Després d’oferir-vos ahir l’entrevista íntegra amb Daniel Melingo, avui li toca el torn a Juan Carlos Càceres. Instal·lat a París des de 1968, és l’altre gran pilar del segell Mañana. En les seves múltiples facetes com a historiador, musicòleg, i conferenciant, el pianista i trombonista argentí revisa els orígens africans del tango i basa les seves creacions sobre ritmes de murga, candombe i milonga, amb una audaç instrumentació després de recuperar les seccions de vent i la percussió. El seu àlbum més recent es Utopía (Mañana-Naïve, 2007).

En su pàgina web se puede leer "La modernidad está en los orígenes". ¿No es una contradicción? No, en absoluto. Es una reapropiación de la identidad, no es una visión retrógrada de esta música, al contrario. Pero lo que ocurre es que la parte más oculta de esta música ha sido pasada sobre silencio. Desde el punto de vista ético y etnológico musical, es muy importante para nosotros, argentinos comprometidos con una visión ética y política, el reapropiarse de nuestra identidad.

¿Intenta destruir los clichés del tango, casi siempre asociados al baile, y de contar su verdadera (y hasta ahora oculta) historia a través de sus discos? Eso del baile y toda esa visión es como la punta del iceberg, es la parte más evidente. El tango es algo más importante que esa visión estereotipada del bailarín mundano y engominado. Es la música de los desposeídos, de los inmigrantes, de los negros, de lo que fue la Argentina y el Uruguay a fines del siglo XIX, después de los cambios políticos y guerras sangrientas que hemos tenido. Esa especie de fusión de diferentes culturas que se encontraba en ese momento en la Argentina naciente, dio lugar hace cincuenta años al tango que nosotros tenemos hoy día. El tango que se consagró en Europa fue justamente el tango primitivo, con sus bailarines negros, con sus ritmos canchengue, con su manera picaresca y sensual. Luego se deformó, lo vistieron de esmoquin, le pusieron champagne, camisa de seda, y se volvió a Buenos Aires porque había tenido éxito en Europa. Y después se siguió la moda como un fenómeno comercial. Pero hasta los años 40 y 50 hubo músicos y compositores que se interesaron como yo en el mismo tema. No soy el único, hay una tradición. Me he pasado 30 años de investigación. He recogido documentos sonoros, información, pero no la oficial. Durante muchos años en los cuales he estado un poco alejado de la música profesionalmente, porque era profesor de historia del arte en Francia, he tratado de hacer esta investigación. En los años 90, mi antiguo productor del sello Mélodie me incitó a que compusiera y volviera a cantar y pusiera en práctica este conocimiento.

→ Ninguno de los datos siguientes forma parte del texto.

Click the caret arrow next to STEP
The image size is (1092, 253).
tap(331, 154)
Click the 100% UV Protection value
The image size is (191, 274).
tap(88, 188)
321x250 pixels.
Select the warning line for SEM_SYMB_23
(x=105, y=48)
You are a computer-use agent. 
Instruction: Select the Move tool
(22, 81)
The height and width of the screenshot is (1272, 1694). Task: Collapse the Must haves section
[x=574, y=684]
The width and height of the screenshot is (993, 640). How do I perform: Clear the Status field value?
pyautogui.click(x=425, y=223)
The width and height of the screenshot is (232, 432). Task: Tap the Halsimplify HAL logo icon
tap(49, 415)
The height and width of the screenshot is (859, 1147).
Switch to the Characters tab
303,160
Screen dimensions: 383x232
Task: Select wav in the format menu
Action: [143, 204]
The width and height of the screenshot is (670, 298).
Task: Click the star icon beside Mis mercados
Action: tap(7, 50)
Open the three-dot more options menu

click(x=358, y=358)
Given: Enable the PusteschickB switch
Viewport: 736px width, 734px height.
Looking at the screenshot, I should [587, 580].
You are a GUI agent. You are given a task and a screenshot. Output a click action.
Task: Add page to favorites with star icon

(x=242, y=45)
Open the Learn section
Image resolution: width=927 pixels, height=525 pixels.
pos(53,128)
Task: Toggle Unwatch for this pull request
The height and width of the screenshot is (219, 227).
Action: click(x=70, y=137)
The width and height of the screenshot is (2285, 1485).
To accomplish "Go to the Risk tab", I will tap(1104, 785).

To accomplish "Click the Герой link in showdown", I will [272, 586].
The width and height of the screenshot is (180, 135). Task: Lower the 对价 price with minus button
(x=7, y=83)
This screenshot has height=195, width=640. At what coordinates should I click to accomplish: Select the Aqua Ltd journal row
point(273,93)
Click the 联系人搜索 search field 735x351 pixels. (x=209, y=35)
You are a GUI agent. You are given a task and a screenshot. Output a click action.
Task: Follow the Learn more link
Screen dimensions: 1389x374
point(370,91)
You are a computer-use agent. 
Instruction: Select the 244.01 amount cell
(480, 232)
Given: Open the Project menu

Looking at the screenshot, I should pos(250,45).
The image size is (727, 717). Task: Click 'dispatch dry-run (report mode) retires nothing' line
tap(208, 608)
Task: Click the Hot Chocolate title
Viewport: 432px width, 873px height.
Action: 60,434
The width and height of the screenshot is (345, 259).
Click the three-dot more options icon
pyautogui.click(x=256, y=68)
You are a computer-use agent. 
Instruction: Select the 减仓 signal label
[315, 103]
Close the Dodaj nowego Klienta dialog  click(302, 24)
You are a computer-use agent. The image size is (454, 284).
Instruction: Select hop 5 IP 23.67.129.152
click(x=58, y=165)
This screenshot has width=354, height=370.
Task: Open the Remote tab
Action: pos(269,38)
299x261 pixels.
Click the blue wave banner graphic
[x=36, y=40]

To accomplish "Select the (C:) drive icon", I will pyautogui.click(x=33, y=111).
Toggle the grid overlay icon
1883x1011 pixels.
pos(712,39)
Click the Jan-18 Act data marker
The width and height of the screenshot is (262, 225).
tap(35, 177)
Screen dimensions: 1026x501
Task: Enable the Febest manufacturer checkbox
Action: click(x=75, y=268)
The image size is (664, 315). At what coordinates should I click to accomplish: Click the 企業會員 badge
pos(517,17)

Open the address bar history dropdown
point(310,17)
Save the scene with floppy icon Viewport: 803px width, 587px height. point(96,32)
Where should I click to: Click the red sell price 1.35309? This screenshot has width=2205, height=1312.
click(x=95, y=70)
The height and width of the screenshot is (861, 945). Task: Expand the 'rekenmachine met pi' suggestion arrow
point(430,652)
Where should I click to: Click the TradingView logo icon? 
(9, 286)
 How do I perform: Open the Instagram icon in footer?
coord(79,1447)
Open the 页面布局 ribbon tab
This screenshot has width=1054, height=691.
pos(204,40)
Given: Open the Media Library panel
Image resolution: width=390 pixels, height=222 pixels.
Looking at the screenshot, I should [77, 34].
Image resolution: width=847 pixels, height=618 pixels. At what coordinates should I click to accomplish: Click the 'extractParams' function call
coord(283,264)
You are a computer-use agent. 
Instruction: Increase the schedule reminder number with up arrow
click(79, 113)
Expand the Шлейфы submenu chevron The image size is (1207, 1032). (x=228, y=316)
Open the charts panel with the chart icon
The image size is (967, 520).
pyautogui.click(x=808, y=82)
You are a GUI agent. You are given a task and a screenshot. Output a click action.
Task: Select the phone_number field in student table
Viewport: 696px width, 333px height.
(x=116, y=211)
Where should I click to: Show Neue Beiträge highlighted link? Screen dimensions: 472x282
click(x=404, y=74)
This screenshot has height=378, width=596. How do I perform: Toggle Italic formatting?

Una de las cosas que llama la atención es que utiliza instrumentos poco usuales en el tango tal como lo conocemos: metales, cajón, banjo… Es siempre la misma historia, eso es falta de cultura general. Los tangos no se tocaron en su principio con la formación actual. El bandoneón es el último instrumento que aparece, tarda 50 años en manifestarse, mientras que los tangos se tocaban con bandas, en las glorietas. El primer tango que se grabó oficialmente, como en Buenos Aires no había grabadoras, fue un encargo que se hizo a la casa Pathé en Francia en 1907, y lo grabó la banda de la Guardia Republicana de París. Hay una gran tradición de bandas, incluso bandas españolas, italianas, de los bomberos, de la policía, y de las colectividades extranjeras que estaban en Buenos Aires, además de las rondallas de tradición española, con bandurrias y mandolinas… hay mucho documento sonoro de esa época. Los grupos que empiezan a integrar el bandoneón son posteriores. La formación con instrumentos de viento llega hasta los años 40, algunas hasta con tres secciones. A partir de los años 40-50 eso va desapareciendo, al igual que la percusión, por ser considerada fuera de moda, porque los gustos habían cambiado, se había sofisticado cada vez más, e incluso por su raíz esencialmente popular. Cuando viene el eclipse del tango durante cuarenta años más tarde, es recién ahora que se recupera, y lo recupera la juventud a través de las murgas y muchas experiencias de fusión que se están haciendo actualmente.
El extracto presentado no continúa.